Summer Mushroom Foraging: Chanterelle Ingredient Profile

There are a lot of things to miss about the Pacific Northwest–the old growth forests and fairy-tale moss, misty foggy air that seems to carry the weight of native history, the mountains and clear lakes and streams, the majestic Puget Sound. But most of all, I miss the abundance of foraged food everywhere you turn. Whether in the forest or the city, you could get salmonberries by the Burke-Gilman trail or golden plums in the public parks or even better, mushrooms! During a year of plenty, we had oyster mushrooms, shaggy parasols, and lobster mushrooms. We’ve lived in the Southern Adirondack region now for over 6 months. We explored and hunted, but somehow missed morel season altogether. Then, alas! We recently stumbled upon some mushrooms! They’re not just any mushrooms–the most delicate, floral, treasures of the summer with the most beautiful name to match their essence: chanterelles!

First encounter with the beauties this year.

First encounter with the beauties this year.

The ones above were picked 2 days after a mild rain around the Tongue Mountain range. The first time one goes to pick mushrooms can be a scary endeavor. It’s good to go with someone who has gone before and knows of the telltale signs of identifying particular mushrooms. Chanterelles are primarily a safe mushroom to pick because they don’t have too many poisonous look-alikes. To identify a chanterelle, you’ll notice that the caps have irregularly scalloped edges and branch up and out like an inverted umbrella. They have false gills on the underside of their tops. Gills refer to the ridging tissue underneath the tops that usually end before reaching the stem. Chanterelles have false gills because they continue onto the stem. The one mushroom that looks like a chanterelle is also bright golden orange, but it has true gills. This mushroom when eaten can cause gastrointestinal discomfort. Chanterelles however, can be cut above the surface of the ground and smell like fresh apricots. The fragrance is unmistakable. They often grown in “fairy” rings. In the northeast US they can get as big as a fist. In the Pacific Northwest, they can get as big as a person’s head!

 

Cooking

These mushrooms have such a distinctly rich flavor, that one of the best ways to appreciate them is sauteing with butter, garlic and salt. Chanterelles cook down beautifully, and can withstand prolonged periods of cooking (up to 1 hour or more). They are not the best mushrooms for drying. Instead, they impart rich umame flavor when cooked fresh. They pair excellently with eggs, chicken, cream, or butter. When you start to cook down chanterelles, you will notice that they lose a lot of liquid. This liquid has a lot of flavor, so they can add a rich addition to soups, risottos, and stews. Recently, I made a gluten-free chicken pot pie with chanterelles. Delicious! We found a glorious amount of chanterelles a week after our first find (picture below), and we had chanterelle risotto, chanterelles egg scramble with chives, and chanterelle butter spread.

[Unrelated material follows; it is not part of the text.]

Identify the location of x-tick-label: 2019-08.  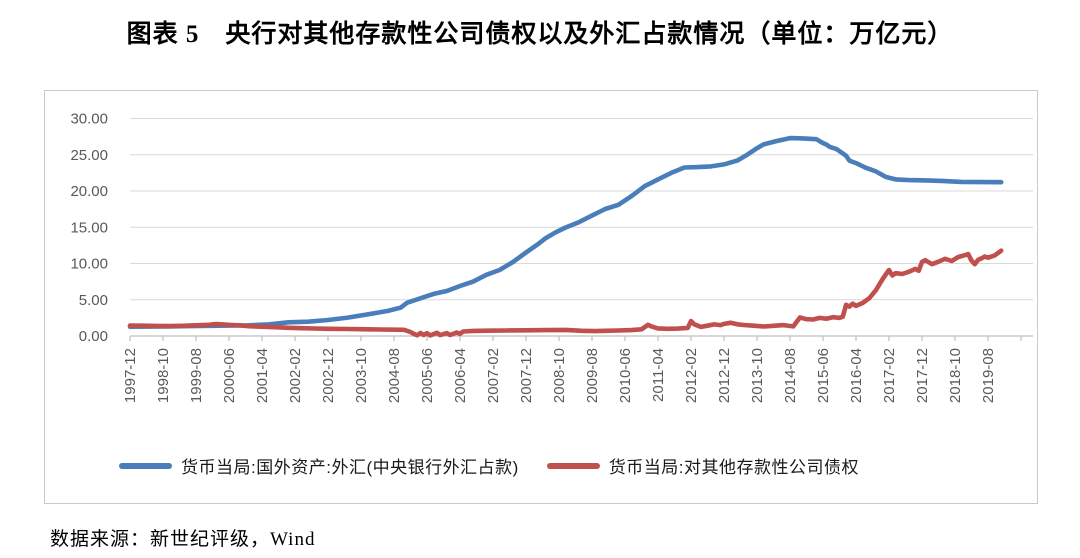
(988, 376).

Chanterelle chicken pot pie. I guess I should have stuck a spoon in this perfect pie to reveal that they are actually in there!

 

There are many different types of wild edible mushrooms. Some poke out during different seasons. On our last hike, we got chanterelles, lobsters, and oysters, not to mention what we think is a black chanterelle. We’re eating all of these except the black chanterelle–we’ll have to do more research before we test that one!

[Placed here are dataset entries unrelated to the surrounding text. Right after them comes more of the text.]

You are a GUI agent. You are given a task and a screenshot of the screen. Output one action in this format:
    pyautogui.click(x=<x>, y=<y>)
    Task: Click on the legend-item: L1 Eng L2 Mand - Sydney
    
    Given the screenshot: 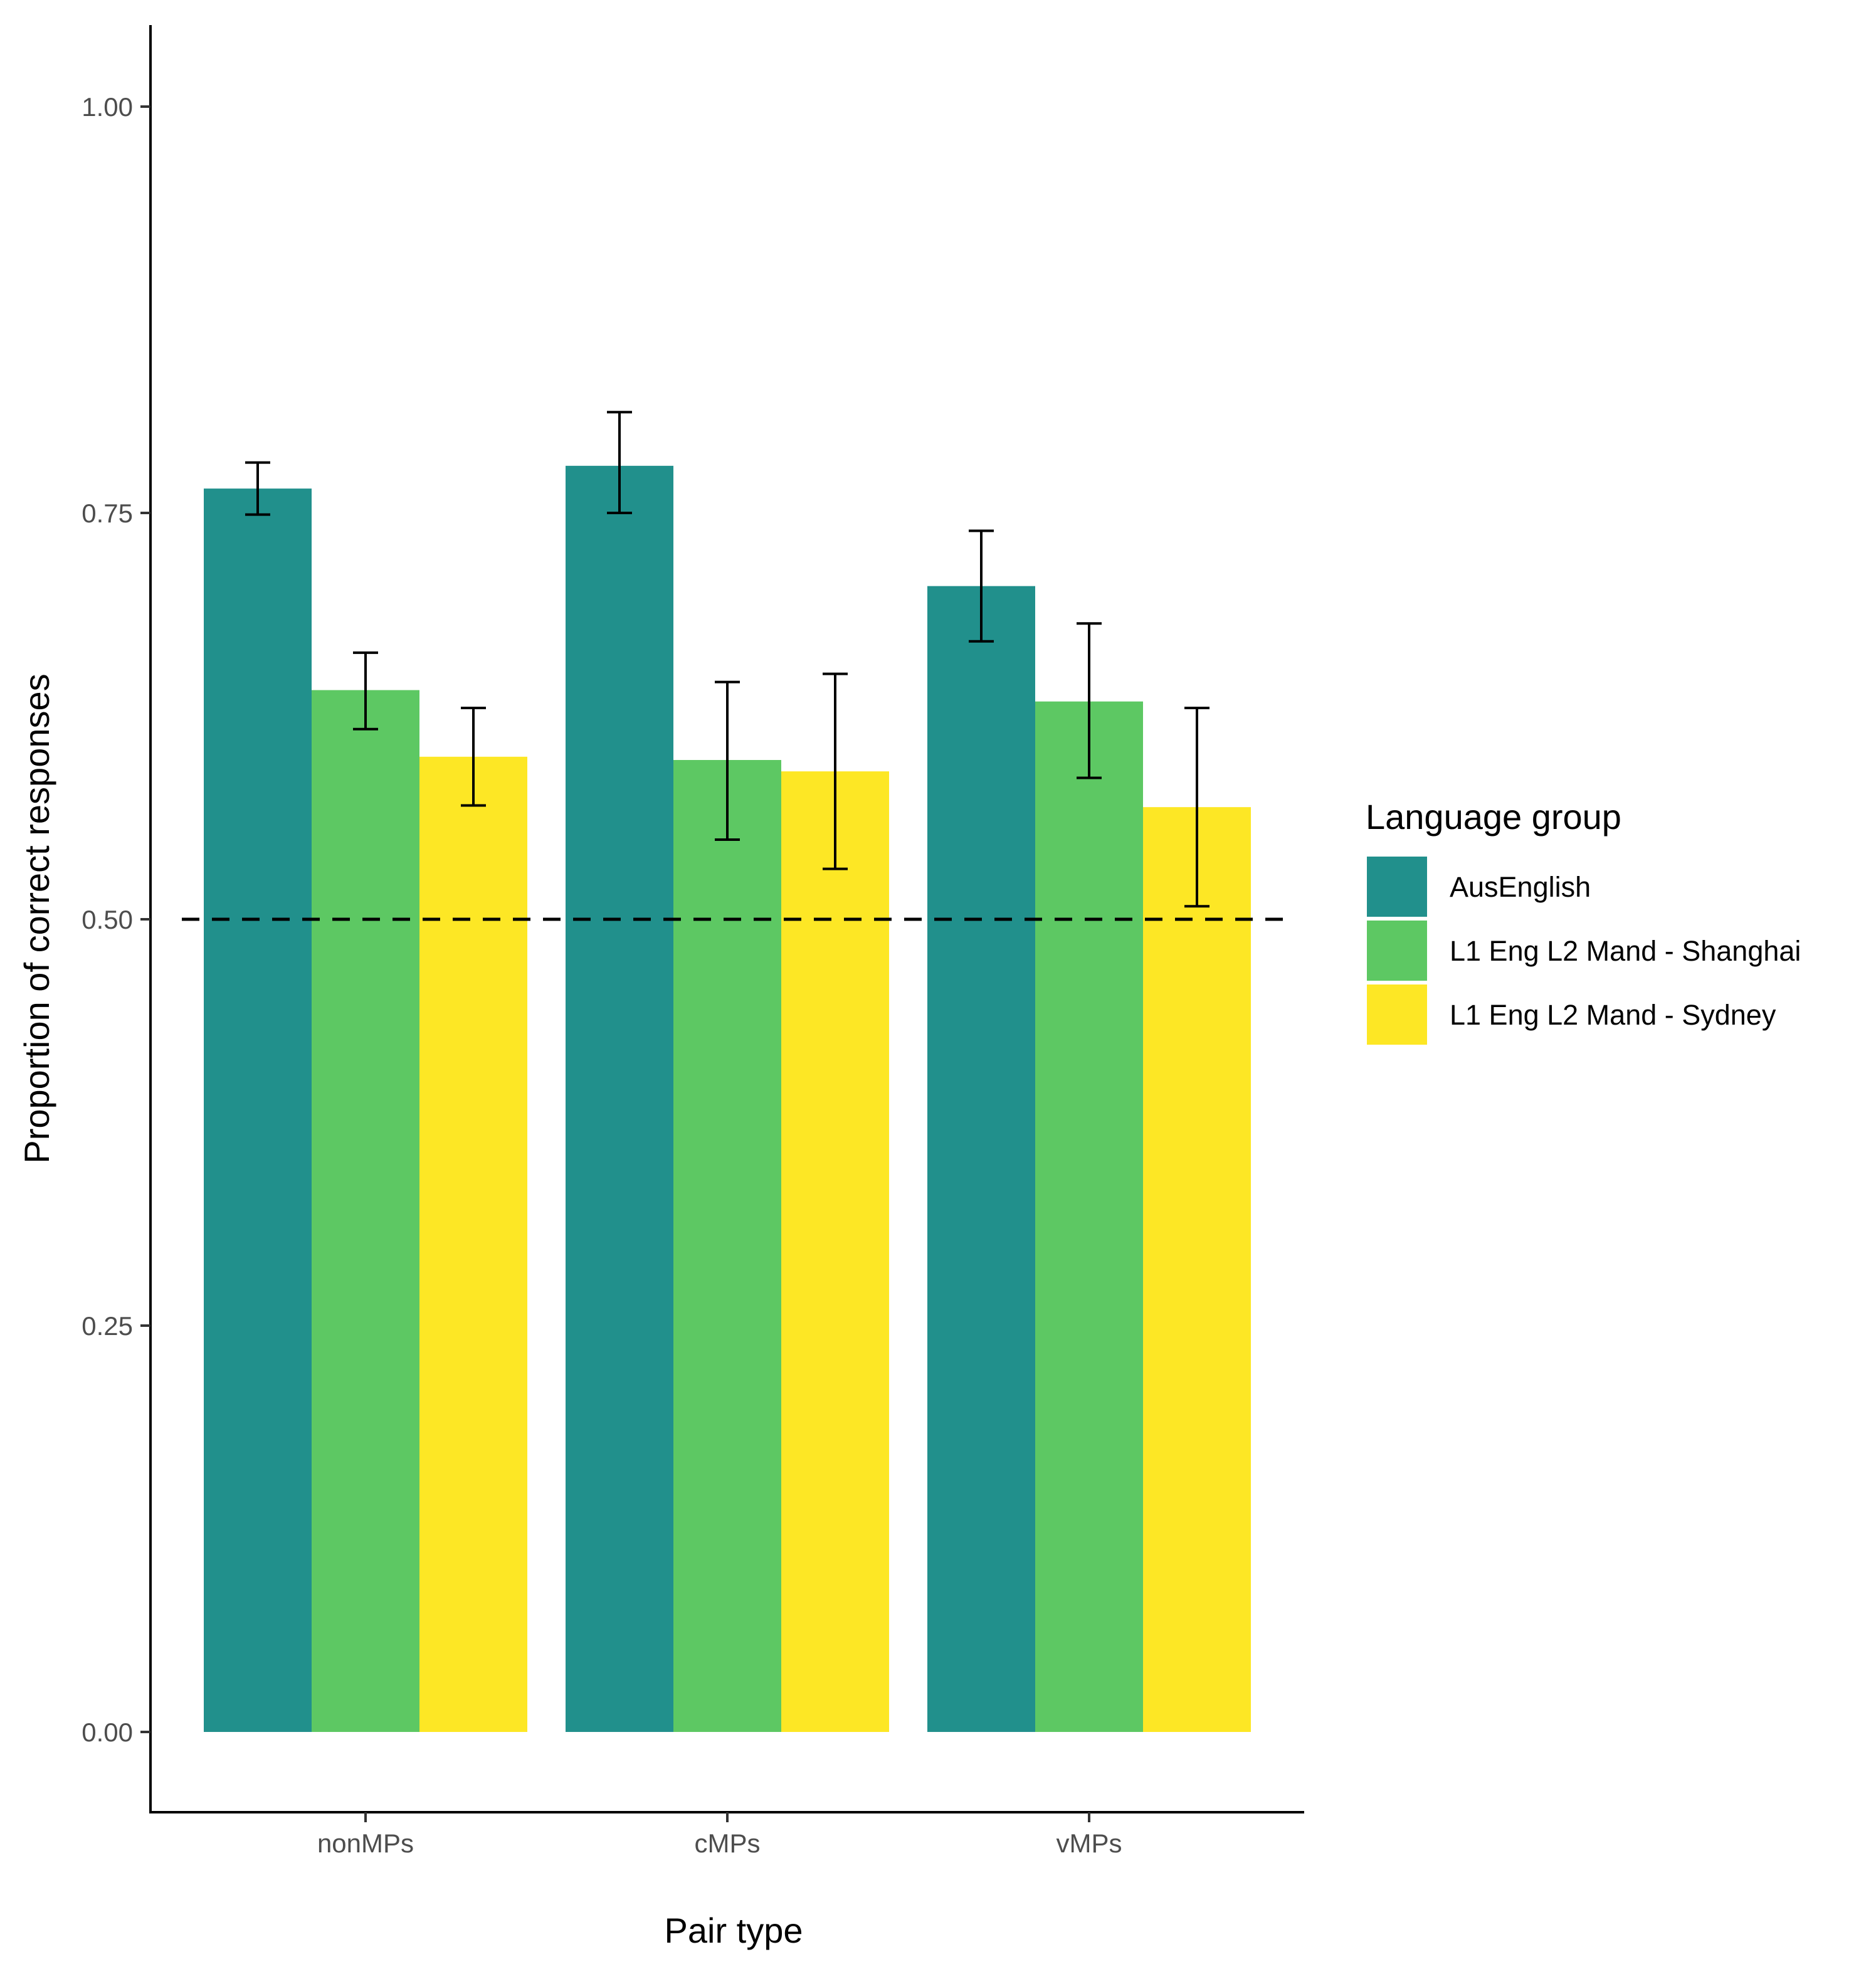 What is the action you would take?
    pyautogui.click(x=1571, y=1014)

Chanterelles, Oyster mushrooms, and lobster mushrooms

Chanterelles, Oyster mushrooms, and lobster mushrooms

Mushrooms Nutritional Properties

Many different wild mushrooms have varying degrees of immunomodulating effects. What this means is that they have constituents that have been shown to decrease hyperactive immune systems (allergies and autoimmune conditions), or help to increase weak immune systems (infections and cancer). It is a great source of various vitamins and minerals such as vitamin C, B vitamins and zinc. Most notably, it is a great source of vitamin D. Mushrooms can play a particularly important role in a vegetarian’s diet since it is a great non-animal source of protein and B vitamins. In Chinese medicine, they enrich the yin. Since they usually grow in cool dark areas, these foods embody yin. Therefore, they can be an important source of nutrition for anyone who suffers from yin deficient states such as some cases of menopause, hypertension, diabetes, and insomnia.